>>>
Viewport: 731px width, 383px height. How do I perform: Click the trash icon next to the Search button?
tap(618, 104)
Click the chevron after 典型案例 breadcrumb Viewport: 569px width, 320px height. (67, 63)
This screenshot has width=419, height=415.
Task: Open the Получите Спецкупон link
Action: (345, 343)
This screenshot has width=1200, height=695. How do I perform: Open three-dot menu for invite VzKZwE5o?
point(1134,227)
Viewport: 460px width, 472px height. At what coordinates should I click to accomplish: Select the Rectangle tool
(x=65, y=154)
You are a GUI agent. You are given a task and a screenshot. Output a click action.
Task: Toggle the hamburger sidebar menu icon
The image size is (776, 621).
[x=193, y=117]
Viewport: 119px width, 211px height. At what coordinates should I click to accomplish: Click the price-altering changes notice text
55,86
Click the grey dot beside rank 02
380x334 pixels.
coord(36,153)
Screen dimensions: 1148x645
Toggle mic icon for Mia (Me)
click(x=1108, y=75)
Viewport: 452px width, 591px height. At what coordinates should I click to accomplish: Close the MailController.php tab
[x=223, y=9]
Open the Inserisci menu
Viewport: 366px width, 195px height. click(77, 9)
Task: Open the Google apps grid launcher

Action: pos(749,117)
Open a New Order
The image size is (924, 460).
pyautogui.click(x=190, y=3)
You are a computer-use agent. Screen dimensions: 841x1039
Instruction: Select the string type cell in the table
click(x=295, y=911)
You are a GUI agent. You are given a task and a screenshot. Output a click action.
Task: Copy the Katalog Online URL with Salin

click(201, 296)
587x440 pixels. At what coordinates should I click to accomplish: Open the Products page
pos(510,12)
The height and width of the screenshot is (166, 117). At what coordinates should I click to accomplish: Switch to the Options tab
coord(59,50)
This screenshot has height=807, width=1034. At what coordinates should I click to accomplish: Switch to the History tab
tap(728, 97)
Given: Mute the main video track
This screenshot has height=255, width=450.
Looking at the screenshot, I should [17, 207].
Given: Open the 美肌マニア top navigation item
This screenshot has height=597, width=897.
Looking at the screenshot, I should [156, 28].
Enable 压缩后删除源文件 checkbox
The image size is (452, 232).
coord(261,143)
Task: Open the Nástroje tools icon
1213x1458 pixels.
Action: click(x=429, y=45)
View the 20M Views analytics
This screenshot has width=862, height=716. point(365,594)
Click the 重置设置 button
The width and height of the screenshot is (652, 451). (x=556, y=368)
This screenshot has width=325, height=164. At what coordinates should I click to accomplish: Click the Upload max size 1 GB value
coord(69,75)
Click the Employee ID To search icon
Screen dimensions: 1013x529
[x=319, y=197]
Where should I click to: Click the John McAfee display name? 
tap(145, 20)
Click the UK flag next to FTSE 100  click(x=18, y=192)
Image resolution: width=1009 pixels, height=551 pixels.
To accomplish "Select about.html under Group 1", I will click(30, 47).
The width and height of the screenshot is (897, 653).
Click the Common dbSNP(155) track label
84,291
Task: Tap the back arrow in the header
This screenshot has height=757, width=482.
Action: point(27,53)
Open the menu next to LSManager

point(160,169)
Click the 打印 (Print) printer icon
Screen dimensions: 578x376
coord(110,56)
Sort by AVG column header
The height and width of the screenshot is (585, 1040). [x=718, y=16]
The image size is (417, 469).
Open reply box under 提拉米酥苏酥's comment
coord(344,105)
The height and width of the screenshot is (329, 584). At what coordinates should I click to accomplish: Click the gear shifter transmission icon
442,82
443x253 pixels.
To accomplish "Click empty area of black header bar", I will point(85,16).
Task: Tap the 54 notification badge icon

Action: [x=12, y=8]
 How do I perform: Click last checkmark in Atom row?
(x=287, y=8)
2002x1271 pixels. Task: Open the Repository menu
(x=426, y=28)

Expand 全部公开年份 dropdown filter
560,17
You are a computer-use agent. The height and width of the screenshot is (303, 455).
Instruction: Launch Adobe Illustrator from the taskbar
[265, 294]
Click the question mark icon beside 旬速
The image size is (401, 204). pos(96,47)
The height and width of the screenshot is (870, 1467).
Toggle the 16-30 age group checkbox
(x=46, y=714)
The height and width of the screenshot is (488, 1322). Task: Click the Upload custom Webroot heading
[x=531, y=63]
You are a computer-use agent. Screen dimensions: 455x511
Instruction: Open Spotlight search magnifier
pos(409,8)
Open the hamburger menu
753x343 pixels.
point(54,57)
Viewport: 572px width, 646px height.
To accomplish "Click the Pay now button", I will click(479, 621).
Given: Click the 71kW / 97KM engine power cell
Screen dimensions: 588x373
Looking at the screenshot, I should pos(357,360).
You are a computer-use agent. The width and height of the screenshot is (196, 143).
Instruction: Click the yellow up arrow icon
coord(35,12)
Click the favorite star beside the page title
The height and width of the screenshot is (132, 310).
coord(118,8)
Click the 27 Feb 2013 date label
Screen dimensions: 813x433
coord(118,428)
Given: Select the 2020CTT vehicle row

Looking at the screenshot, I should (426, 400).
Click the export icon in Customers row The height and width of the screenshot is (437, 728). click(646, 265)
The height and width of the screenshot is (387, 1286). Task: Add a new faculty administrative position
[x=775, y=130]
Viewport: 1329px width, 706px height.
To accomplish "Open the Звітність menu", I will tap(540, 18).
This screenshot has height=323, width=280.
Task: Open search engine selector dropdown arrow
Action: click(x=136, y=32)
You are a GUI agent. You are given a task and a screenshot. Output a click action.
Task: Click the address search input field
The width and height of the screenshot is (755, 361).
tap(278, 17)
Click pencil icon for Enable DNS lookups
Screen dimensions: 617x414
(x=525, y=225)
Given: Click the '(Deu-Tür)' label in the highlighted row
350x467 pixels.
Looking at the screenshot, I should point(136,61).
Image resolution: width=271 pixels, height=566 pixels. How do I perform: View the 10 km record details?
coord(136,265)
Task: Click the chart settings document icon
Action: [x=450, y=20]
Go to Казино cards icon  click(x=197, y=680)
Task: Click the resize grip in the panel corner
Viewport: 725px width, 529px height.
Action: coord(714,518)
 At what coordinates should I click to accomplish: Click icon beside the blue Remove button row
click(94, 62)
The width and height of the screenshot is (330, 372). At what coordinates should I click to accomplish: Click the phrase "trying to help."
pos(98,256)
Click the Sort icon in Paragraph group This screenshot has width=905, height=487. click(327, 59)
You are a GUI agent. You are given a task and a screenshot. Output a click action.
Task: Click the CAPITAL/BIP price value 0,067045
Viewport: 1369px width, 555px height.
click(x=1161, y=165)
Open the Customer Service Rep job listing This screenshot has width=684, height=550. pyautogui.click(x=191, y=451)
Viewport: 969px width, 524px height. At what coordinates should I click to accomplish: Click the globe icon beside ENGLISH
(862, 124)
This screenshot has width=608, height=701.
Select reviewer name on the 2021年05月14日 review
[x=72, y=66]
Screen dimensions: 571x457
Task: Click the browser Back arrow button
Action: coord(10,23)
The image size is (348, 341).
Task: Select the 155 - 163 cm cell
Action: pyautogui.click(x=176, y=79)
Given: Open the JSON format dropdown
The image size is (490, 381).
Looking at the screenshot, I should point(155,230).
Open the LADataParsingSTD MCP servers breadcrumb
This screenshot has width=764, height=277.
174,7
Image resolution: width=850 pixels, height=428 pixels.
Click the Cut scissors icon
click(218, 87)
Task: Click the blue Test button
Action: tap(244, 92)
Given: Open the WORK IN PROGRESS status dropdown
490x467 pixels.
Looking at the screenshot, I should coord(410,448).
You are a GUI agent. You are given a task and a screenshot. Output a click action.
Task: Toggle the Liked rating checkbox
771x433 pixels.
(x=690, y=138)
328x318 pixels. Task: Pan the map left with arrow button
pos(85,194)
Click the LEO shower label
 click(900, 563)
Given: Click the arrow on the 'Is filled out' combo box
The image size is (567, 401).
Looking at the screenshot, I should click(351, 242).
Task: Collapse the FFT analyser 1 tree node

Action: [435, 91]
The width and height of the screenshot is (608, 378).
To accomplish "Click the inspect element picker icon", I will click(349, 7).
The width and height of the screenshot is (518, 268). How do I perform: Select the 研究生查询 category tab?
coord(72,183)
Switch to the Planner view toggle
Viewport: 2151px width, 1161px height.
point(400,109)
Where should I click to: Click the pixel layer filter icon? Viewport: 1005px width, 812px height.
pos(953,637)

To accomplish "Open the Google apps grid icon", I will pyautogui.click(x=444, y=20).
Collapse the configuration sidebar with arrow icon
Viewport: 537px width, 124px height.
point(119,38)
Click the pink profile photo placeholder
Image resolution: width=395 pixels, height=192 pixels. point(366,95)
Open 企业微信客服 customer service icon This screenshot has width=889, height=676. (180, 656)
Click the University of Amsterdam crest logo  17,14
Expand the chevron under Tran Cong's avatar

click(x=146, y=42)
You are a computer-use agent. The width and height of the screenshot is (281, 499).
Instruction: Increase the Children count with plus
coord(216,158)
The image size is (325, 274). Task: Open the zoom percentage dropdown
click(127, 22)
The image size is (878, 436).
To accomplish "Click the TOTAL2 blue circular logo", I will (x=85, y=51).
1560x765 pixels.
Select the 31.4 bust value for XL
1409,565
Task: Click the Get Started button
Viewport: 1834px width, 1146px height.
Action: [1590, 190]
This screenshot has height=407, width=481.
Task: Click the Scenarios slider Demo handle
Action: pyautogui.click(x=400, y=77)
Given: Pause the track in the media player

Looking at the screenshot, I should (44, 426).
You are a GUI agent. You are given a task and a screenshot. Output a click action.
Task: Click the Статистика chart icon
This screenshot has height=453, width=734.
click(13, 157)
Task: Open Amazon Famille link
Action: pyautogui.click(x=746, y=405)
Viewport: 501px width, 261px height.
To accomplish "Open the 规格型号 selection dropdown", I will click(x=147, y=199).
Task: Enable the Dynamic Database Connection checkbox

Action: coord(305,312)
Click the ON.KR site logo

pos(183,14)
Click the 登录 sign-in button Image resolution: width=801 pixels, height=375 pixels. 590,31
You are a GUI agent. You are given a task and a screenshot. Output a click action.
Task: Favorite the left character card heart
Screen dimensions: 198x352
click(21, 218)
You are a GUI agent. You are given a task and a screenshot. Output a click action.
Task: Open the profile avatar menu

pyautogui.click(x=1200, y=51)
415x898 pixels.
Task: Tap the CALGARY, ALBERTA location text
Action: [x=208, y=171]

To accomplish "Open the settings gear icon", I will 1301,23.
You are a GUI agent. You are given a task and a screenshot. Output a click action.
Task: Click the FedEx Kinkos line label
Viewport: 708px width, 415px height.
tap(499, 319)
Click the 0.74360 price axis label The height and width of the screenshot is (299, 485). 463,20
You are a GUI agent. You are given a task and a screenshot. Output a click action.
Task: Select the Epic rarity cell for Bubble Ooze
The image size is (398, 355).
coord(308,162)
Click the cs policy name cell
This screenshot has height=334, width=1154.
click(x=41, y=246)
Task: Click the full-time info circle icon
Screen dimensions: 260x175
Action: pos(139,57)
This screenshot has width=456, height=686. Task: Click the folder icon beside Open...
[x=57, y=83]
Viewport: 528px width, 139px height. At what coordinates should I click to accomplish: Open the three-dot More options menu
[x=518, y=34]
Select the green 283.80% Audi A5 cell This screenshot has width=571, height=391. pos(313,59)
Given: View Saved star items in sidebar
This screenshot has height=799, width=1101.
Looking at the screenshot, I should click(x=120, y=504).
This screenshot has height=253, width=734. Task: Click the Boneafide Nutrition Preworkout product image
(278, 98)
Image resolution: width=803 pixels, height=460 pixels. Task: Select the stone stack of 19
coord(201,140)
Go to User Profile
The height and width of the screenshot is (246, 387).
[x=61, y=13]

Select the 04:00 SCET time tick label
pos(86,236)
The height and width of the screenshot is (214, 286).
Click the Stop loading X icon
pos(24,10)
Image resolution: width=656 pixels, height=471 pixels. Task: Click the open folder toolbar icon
<<<
WHAT THE EXERCISE ASKS → Check each line of the records for the string "hamburger" and copy those that have it.

ANSWER AREA →
Task: Toggle the hamburger sidebar menu icon
Open the hamburger menu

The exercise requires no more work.